*TO DO*:
When you transcribe the data below, reproduce every line exactly and leave each picture out.

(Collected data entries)
------------------------------------

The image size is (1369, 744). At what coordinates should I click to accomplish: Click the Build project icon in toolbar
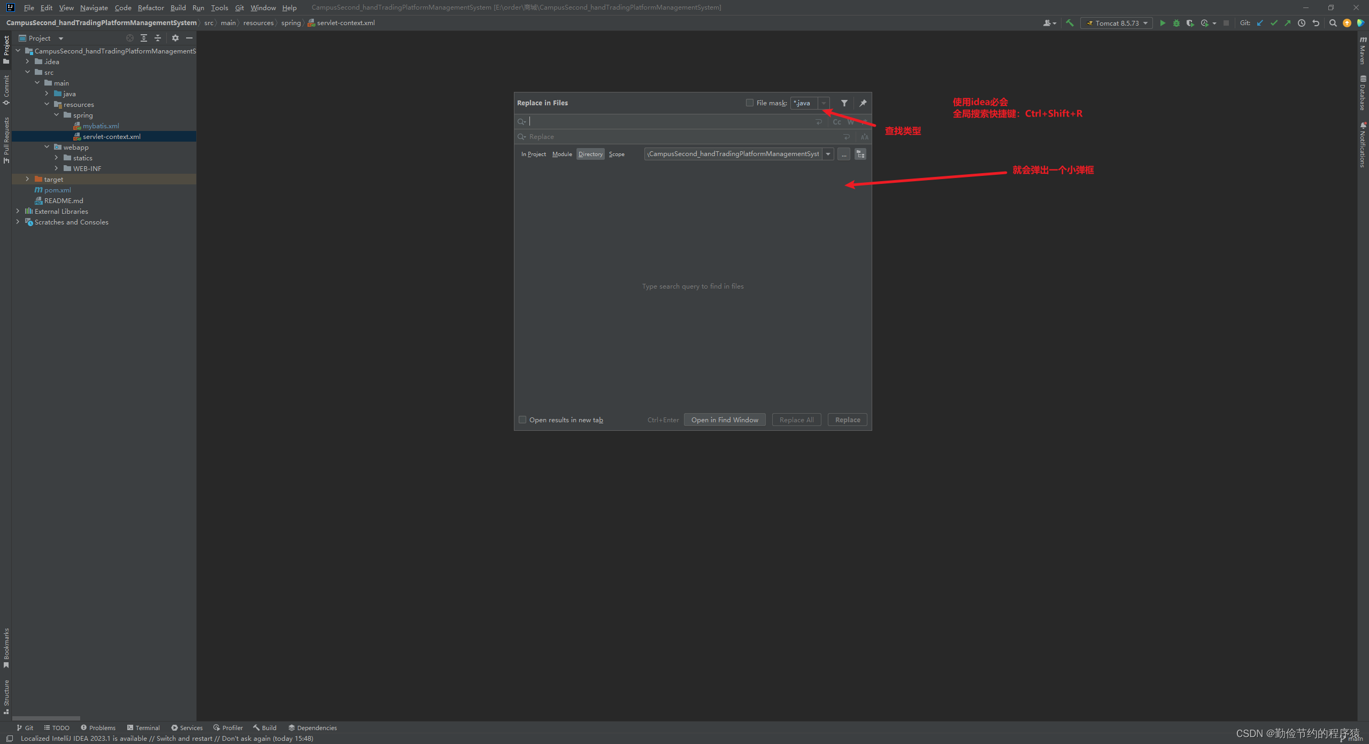pyautogui.click(x=1068, y=22)
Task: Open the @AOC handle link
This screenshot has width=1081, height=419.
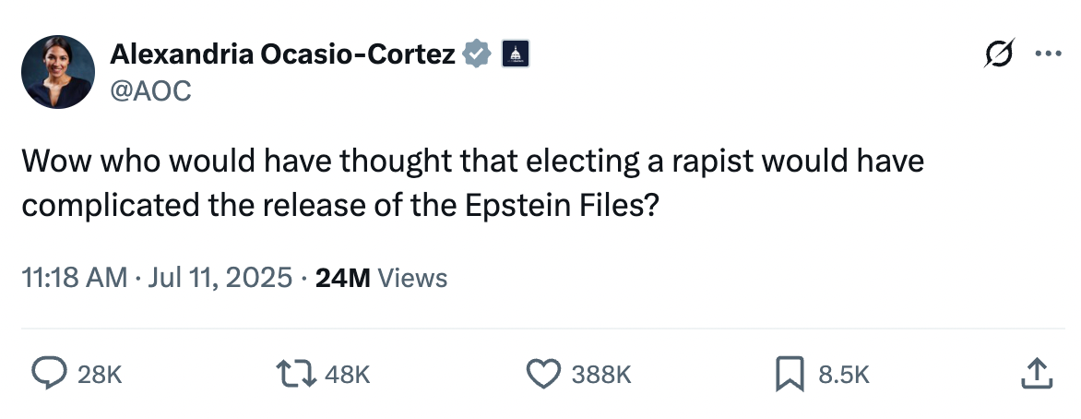Action: pos(151,90)
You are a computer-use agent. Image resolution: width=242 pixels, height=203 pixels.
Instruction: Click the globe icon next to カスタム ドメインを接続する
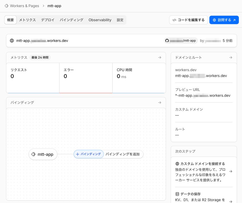(177, 164)
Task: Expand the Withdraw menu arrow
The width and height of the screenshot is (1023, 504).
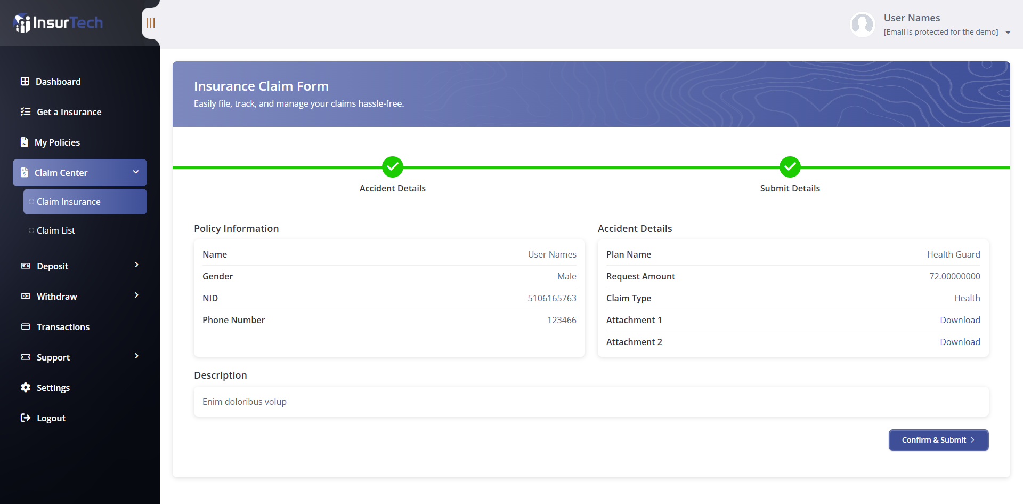Action: click(x=137, y=295)
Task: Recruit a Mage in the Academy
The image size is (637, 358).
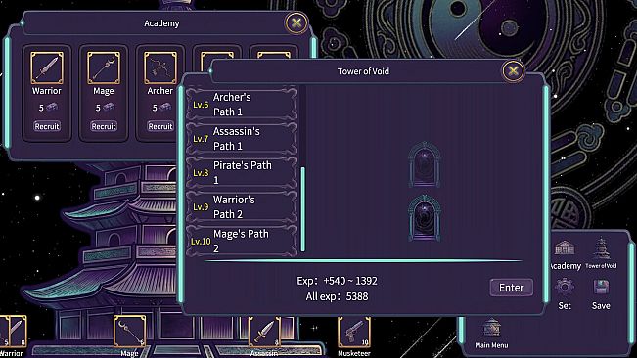Action: [104, 126]
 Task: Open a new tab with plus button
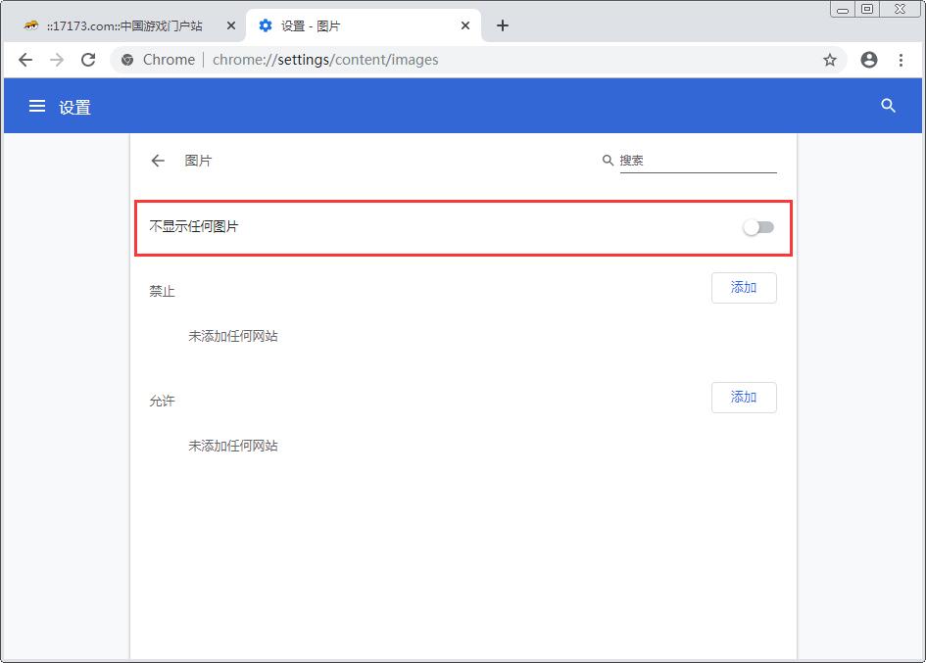(x=503, y=26)
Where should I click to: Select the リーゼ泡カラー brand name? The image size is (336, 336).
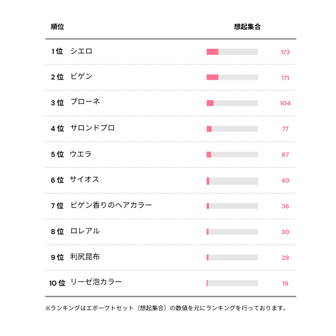(96, 282)
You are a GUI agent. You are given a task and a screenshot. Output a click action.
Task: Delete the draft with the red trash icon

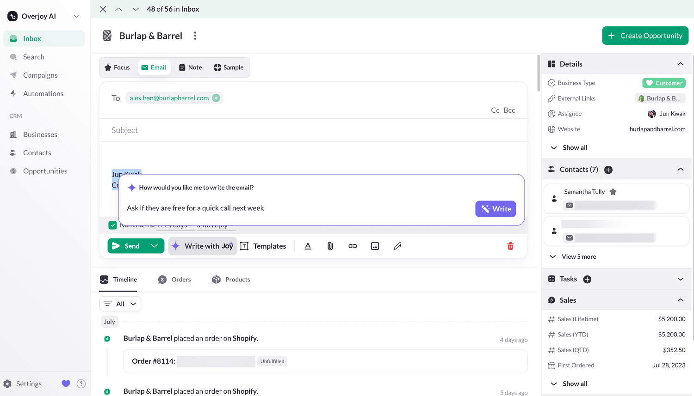pyautogui.click(x=511, y=246)
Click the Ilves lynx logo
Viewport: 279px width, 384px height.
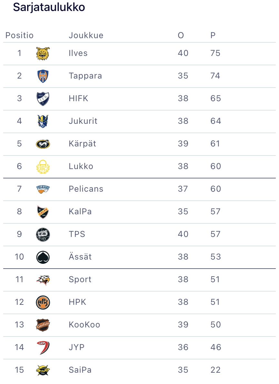coord(43,53)
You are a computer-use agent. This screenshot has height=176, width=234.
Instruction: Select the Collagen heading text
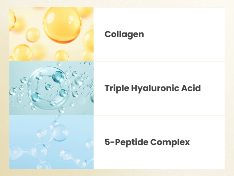(124, 34)
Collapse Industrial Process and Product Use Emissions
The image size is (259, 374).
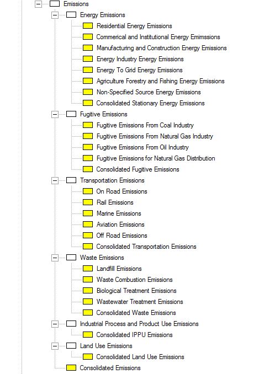[x=55, y=324]
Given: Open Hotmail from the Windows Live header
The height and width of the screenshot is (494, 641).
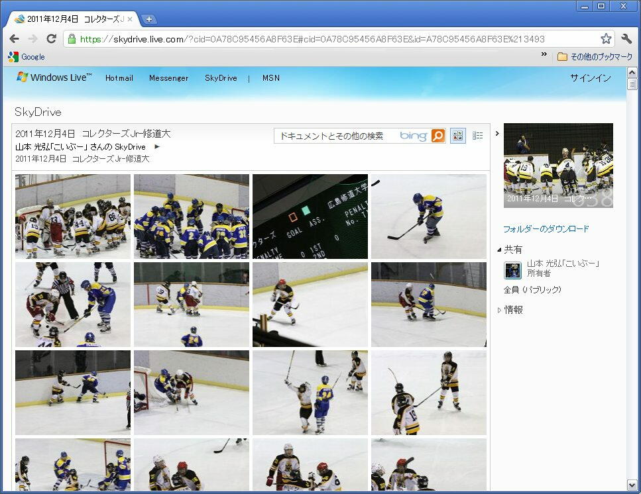Looking at the screenshot, I should [x=119, y=78].
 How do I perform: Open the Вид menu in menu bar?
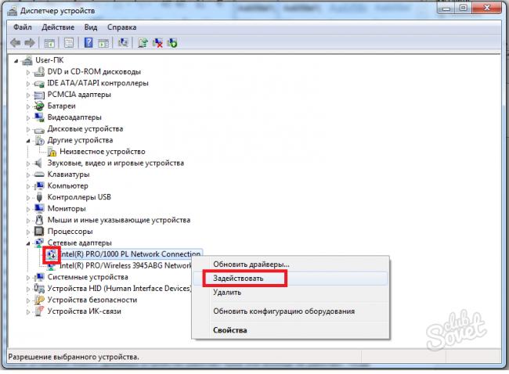coord(91,26)
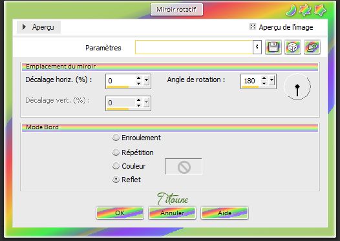Click the randomize parameters dice icon
The height and width of the screenshot is (241, 340).
pos(293,47)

------------------------------------

*TASK SOLUTION*:
The image size is (1369, 744). At what coordinates should I click to accomplish: Click the Build project icon in toolbar
pyautogui.click(x=1068, y=22)
Task: Open the @AOC handle link
This screenshot has width=1081, height=419.
Action: pos(151,90)
You are a computer-use agent. Image resolution: width=242 pixels, height=203 pixels.
Instruction: Click the globe icon next to カスタム ドメインを接続する
(177, 164)
Task: Expand the Withdraw menu arrow
The width and height of the screenshot is (1023, 504).
Action: click(x=137, y=295)
Task: Recruit a Mage in the Academy
The image size is (637, 358).
Action: [104, 126]
 Task: Open a new tab with plus button
(x=503, y=26)
Where should I click to: Select the リーゼ泡カラー brand name? The image size is (336, 336).
(96, 282)
You are a GUI agent. You are given a task and a screenshot. Output a click action.
Task: Delete the draft with the red trash icon

pyautogui.click(x=511, y=246)
Click the Ilves lynx logo
Viewport: 279px width, 384px height.
coord(43,53)
You are a computer-use agent. This screenshot has height=176, width=234.
Instruction: Select the Collagen heading text
(124, 34)
Collapse Industrial Process and Product Use Emissions
The image size is (259, 374).
[x=55, y=324]
Given: Open Hotmail from the Windows Live header
The height and width of the screenshot is (494, 641).
Looking at the screenshot, I should [x=119, y=78].
 How do I perform: Open the Вид menu in menu bar?
coord(91,26)
Click the randomize parameters dice icon
The height and width of the screenshot is (241, 340).
pos(293,47)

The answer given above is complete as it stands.